# Minimum ASCII Delete Sum for Two Strings

## Description

Given two strings `s1, s2`, find the lowest ASCII sum of deleted characters to make two strings equal.

**Example 1:**

```
Input: s1 = "sea", s2 = "eat"
Output: 231
Explanation:
Deleting "s" from "sea" adds the ASCII value of "s" (115) to the sum.
Deleting "t" from "eat" adds 116 to the sum.
At the end, both strings are equal, and 115 + 116 = 231
is the minimum sum possible to achieve this.
```

**Example 2:**

```
Input: s1 = "delete", s2 = "leet"
Output: 403
Explanation:
Deleting "dee" from "delete" to turn the string into "let",
adds 100[d]+101[e]+101[e] to the sum.  Deleting "e" from "leet"
adds 101[e] to the sum.
At the end, both strings are equal to "let", and the answer
is 100+101+101+101 = 403.
If instead we turned both strings into "lee" or "eet",
we would get answers of 433 or 417, which are higher.
```

**Note:**

* `0 < s1.length, s2.length <= 1000`.
* All elements of each string will have an ASCII value in `[97, 122]`.

## Solution

Let `dp[i + 1][j + 1]` be the minimum delete sum of `s1[0..i]` and `s2[0..j]`.

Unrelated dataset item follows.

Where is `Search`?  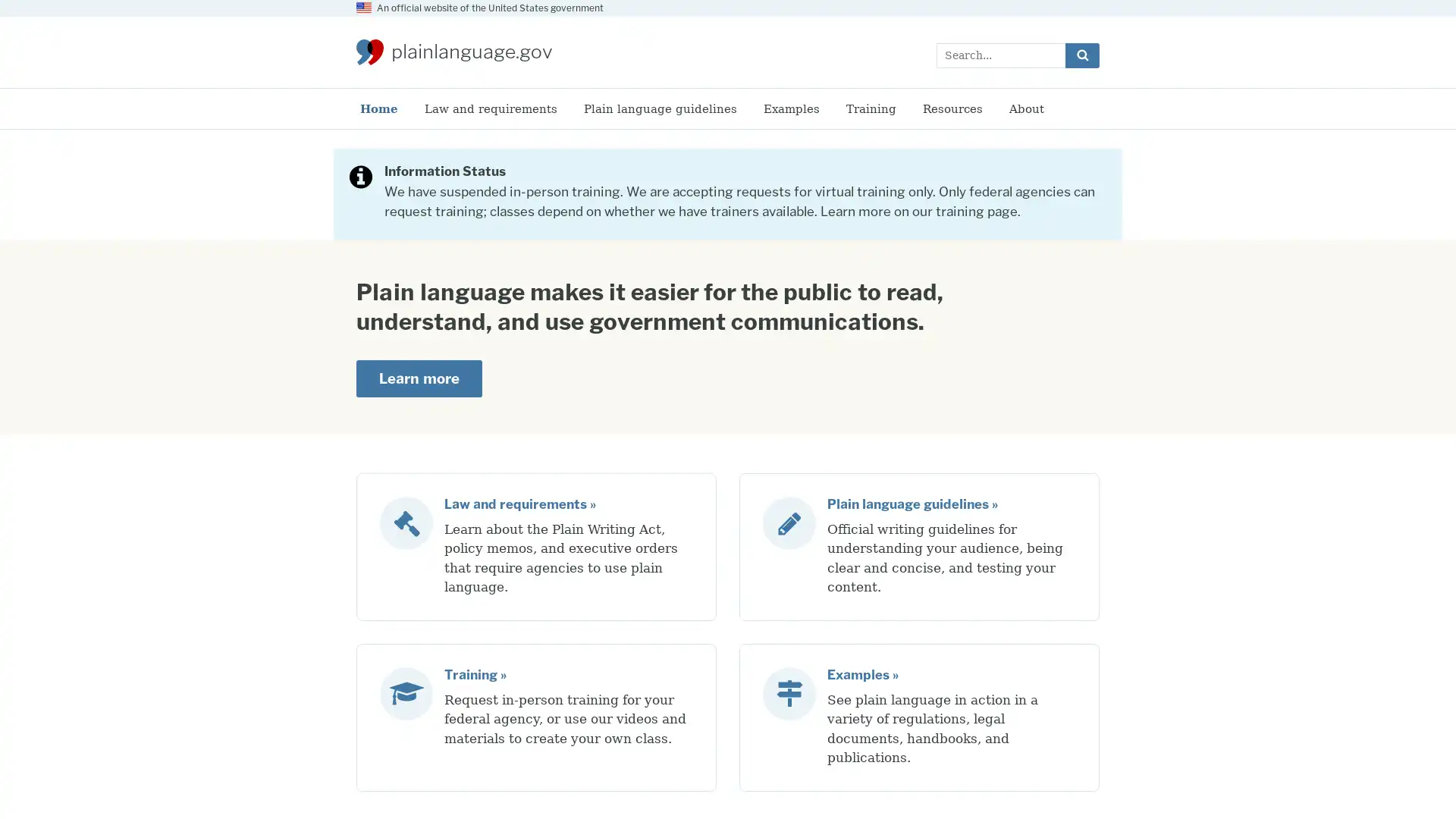
Search is located at coordinates (1081, 54).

* If `s1[i] == s2[j]`, then
  * `dp[i + 1][j + 1] = dp[i][j]`
* Otherwise, delete either `s1[i]` or `s2[j]` or both. So,
  * `dp[i + 1][j + 1] = min(dp[i][j + 1] + s1[i], dp[i + 1][j] + s2[j])`
  * Both `dp[i][j + 1]` and `dp[i][j + 1]` contain the case where both `s1[i]` and `s2[j]` are deleted.

Let $$n\_1,n\_2$$ be the length of `s1` and `s2`, respectively.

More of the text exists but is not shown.